Report Of The 1993-94 Shoreline Survey Manitowish Waters Chain Of Lakes: Calvin LaPorte Interview For Southgate Canal Site 1993
Jim Bokern conducted an interview with Calvin LaPorte in July of 1993 on the history of Manitowish Waters. Below is a summary of LaPorte's observations regarding the Southgate property and canal system. As a young man, Calvin LaPorte would frequently visit the Southgate property on Little Trout Lake with his father George LaPorte, who acted as a part-time caretaker of the property. The excerpt below is from Report of the 1993-94 Shoreline Survey Manitowish Waters Chain of Lakes,for which Bokern was the project historian.
Excerpt from Southgate Canal Site report:
Local informant, Cal LaPorte, gave the crew an oral account of the history of the canal. A Mr. Southgate, a wealthy man from Chicago, had the canal excavated by hand between 1890 and 1900. Wooden planks lined the bottom and the sides of the canal system. Boats with transoms on each end were used to carry goods and passengers to Southgate's vacation residence on Little Trout Lake. Other resorts benefited from this system since people could travel on the Northwestern Railroad to Lac du Flambeau and then by boat to the resort without having to portage. Construction materials and amenities of civilization could reach the Manitowish Waters chain with greater ease. (The canal system was apparently extended north to the Manitowish chain from Little Trout Lake to Alder Lake at around the same time.)
Southgate himself would travel in his private railroad car from Chicago to Lac du Flambeau. He would then board his boat and travel to his growing property on Little Trout Lake via canal system. On the lake, Southgate had a small farm with two barns, an icehouse, an electric power generator, a main house, a maids' house and a caretaker's house.

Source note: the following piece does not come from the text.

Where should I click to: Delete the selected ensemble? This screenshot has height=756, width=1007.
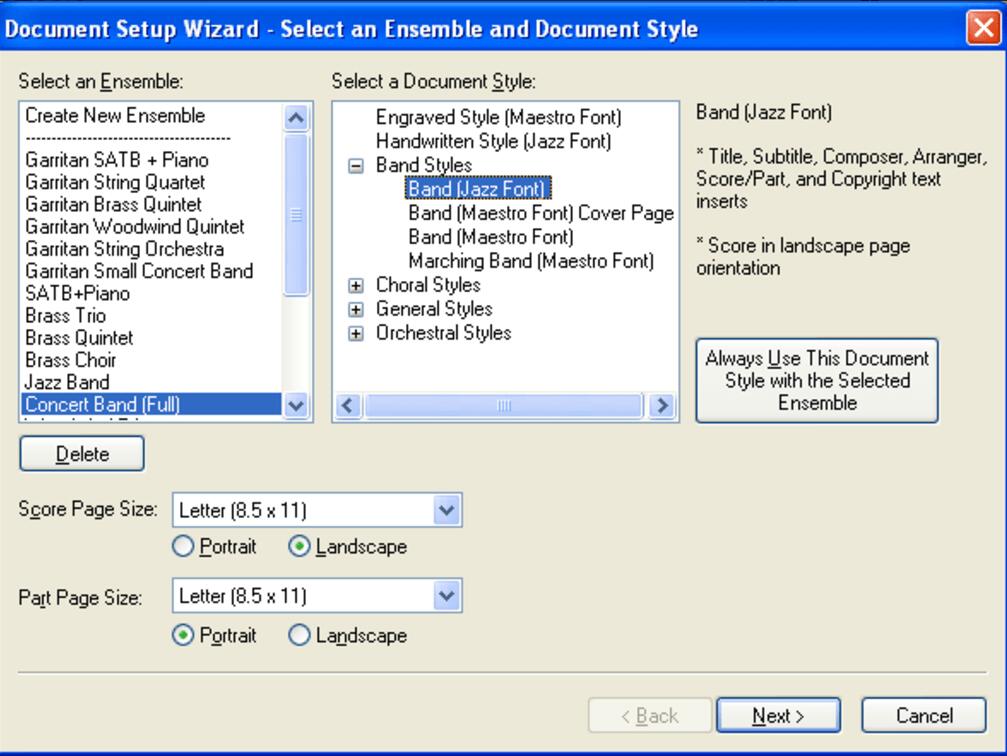pyautogui.click(x=82, y=454)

When Southgate died, his widow remarried a Swedish man named Hinnes, and they continued to operate the Little Trout property. The canal system and Southgate's properties continued to prosper until 1928-29. The Chippewa built a road to Little Trout Lake in the 1930's. A big fire that burned continuously for two years in the Powell Marsh area destroyed the Southgate buildings. The canals have not been maintained since.
Hinnes was a millionaire who later lost his fortune in a Denver, Colorado oil shale deal. He finished his years as a bellhop at the Congress Hotel in Chicago.